This article will cover what MNR loss is, the data it requires, and how to implement it to fine-tune our own high-quality sentence transformers.

Implementation will cover two training approaches. The first is more involved, and outlines the exact steps to fine-tune the model. 

* https://www.pinecone.io/learn/fine-tune-sentence-transformers-mnr/


In [25]:
import random
random.sample(range(100), 10)

[9, 10, 58, 47, 18, 94, 52, 24, 38, 15]

In [1]:
# https://huggingface.co/docs/datasets/process
import datasets
import random
snli = datasets.load_dataset('snli', split='train')
mnli = datasets.load_dataset('glue', 'mnli', split='train')
mnli = mnli.remove_columns(['idx']).select(random.sample(range(1000), 10))
snli = snli.cast(mnli.features).select(random.sample(range(1000), 10))

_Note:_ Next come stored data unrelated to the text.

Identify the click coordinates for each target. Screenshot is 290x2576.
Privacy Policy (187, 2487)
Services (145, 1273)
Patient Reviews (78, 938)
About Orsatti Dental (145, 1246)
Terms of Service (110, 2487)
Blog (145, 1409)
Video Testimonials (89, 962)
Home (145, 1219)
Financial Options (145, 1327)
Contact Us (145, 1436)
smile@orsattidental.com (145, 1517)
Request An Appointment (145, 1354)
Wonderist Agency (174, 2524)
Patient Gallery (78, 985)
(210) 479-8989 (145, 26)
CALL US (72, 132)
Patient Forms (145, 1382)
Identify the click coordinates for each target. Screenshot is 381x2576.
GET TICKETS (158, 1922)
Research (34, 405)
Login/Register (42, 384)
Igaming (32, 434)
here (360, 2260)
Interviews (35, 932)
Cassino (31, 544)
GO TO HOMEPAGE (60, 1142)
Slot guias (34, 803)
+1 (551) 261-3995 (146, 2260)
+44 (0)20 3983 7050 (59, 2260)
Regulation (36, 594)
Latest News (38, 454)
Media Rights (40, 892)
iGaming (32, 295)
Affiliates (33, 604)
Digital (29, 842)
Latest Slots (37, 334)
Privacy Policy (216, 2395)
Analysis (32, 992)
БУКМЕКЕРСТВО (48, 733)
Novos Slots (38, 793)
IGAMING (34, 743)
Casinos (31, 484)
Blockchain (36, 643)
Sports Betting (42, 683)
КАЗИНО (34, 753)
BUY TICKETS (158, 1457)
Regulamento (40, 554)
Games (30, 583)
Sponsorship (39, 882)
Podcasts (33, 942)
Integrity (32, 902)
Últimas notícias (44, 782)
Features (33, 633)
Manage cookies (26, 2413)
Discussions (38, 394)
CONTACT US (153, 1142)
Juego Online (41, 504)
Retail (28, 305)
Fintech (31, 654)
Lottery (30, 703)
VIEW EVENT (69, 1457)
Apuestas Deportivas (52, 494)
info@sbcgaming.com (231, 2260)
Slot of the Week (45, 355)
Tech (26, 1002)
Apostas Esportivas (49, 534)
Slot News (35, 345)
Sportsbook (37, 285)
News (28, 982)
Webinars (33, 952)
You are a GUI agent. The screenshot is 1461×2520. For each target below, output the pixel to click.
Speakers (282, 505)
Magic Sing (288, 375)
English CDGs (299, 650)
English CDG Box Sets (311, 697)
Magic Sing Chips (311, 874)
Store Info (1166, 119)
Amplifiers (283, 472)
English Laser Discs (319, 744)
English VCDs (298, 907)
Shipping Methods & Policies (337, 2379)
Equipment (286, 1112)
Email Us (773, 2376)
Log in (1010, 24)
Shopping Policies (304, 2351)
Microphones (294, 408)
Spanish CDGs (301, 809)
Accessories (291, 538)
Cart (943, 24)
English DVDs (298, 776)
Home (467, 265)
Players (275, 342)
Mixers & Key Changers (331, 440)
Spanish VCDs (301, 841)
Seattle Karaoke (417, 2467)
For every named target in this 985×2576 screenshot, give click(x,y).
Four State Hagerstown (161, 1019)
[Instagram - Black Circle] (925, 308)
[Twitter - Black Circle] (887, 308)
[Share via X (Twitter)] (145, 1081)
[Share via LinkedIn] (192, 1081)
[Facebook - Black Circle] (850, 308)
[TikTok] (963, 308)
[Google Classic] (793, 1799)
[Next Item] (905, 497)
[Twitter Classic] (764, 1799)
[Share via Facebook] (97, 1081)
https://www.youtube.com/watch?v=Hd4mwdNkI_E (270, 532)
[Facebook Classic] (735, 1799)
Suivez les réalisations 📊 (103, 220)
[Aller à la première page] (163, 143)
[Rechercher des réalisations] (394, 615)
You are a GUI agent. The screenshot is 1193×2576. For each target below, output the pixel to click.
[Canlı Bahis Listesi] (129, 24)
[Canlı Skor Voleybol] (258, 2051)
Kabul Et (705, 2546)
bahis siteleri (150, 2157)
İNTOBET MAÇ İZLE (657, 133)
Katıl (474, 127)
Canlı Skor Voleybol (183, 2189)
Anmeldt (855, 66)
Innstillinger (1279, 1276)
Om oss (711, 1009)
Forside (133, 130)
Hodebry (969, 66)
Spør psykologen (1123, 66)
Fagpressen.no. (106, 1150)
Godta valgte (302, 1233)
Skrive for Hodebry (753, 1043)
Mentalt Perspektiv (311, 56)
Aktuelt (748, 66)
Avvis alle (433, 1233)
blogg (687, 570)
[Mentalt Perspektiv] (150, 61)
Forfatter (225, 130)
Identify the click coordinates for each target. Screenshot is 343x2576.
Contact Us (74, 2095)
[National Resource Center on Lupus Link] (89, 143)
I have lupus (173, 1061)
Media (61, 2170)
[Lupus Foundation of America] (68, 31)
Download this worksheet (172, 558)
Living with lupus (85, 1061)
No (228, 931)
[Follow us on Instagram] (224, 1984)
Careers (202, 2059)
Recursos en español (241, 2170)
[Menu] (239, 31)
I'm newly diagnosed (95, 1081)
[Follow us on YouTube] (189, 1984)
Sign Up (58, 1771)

dataset = datasets.concatenate_datasets([snli, mnli])

del snli, mnli

Reusing dataset snli (C:\Users\piush\.cache\huggingface\datasets\snli\plain_text\1.0.0\1f60b67533b65ae0275561ff7828aad5ee4282d0e6f844fd148d05d3c6ea251b)
Reusing dataset glue (C:\Users\piush\.cache\huggingface\datasets\glue\mnli\1.0.0\dacbe3125aa31d7f70367a07a8a9e72a5a0bfeb5fc42e75c9db75b96da6053ad)
Loading cached processed dataset at C:\Users\piush\.cache\huggingface\datasets\snli\plain_text\1.0.0\1f60b67533b65ae0275561ff7828aad5ee4282d0e6f844fd148d05d3c6ea251b\cache-b5fc5c7da89ce7e6.arrow


In [2]:
#Because we are using MNR loss, we only want anchor-positive pairs. We can apply a filter to remove all other pairs (including erroneous -1 labels).
print(f"before: {len(dataset)} rows")
dataset = dataset.filter(
    lambda x: True if x['label'] == 0 else False
)
print(f"after: {len(dataset)} rows")

before: 20 rows


  0%|          | 0/1 [00:00<?, ?ba/s]

after: 11 rows


In [44]:
dataset[5]

{'premise': 'The rule contains information collection requirements which will allow EPA to determine that detergent additives which are effective in controlling deposits are used and that emission control goals are realized.',
 'hypothesis': 'The rule has data collection requirements which aid the EPA to realize their emission control goals.',
 'label': 0}

We must convert our human-readable sentences into transformer-readable tokens, so we go ahead and tokenize our sentences. Both premise and hypothesis features must be split into their own input_ids and attention_mask tensors.

In [45]:
from transformers import BertTokenizer

tokenizer = BertTokenizer.from_pretrained('bert-base-uncased')

dataset = dataset.map(
    lambda x: tokenizer(
            x['premise'], max_length=128, padding='max_length',
            truncation=True
        ), batched=True
)

dataset = dataset.rename_column('input_ids', 'anchor_ids')
dataset = dataset.rename_column('attention_mask', 'anchor_mask')

dataset

  0%|          | 0/1 [00:00<?, ?ba/s]

Dataset({
    features: ['premise', 'hypothesis', 'label', 'anchor_ids', 'token_type_ids', 'anchor_mask'],
    num_rows: 9
})

After that, we’re ready to initialize our DataLoader, which will be used for loading batches of data into our model during training.

In [70]:
dataset.set_format(type='torch', output_all_columns=True)

In [71]:
len(dataset['anchor_mask'] == 1)

9

In [72]:
import torch

batch_size = 2

loader = torch.utils.data.DataLoader(dataset, batch_size=batch_size)

In [73]:
loader

<torch.utils.data.dataloader.DataLoader at 0x2207212e100>

And with that, our data is ready. Let’s move on to training.

#### PyTorch Fine-Tuning
When training SBERT models, we don’t start from scratch. Instead, we begin with an already pretrained BERT — all we need to do is fine-tune it for building sentence embeddings.

In [74]:
from transformers import BertModel

# start from a pretrained bert-base-uncased model
model = BertModel.from_pretrained('bert-base-uncased')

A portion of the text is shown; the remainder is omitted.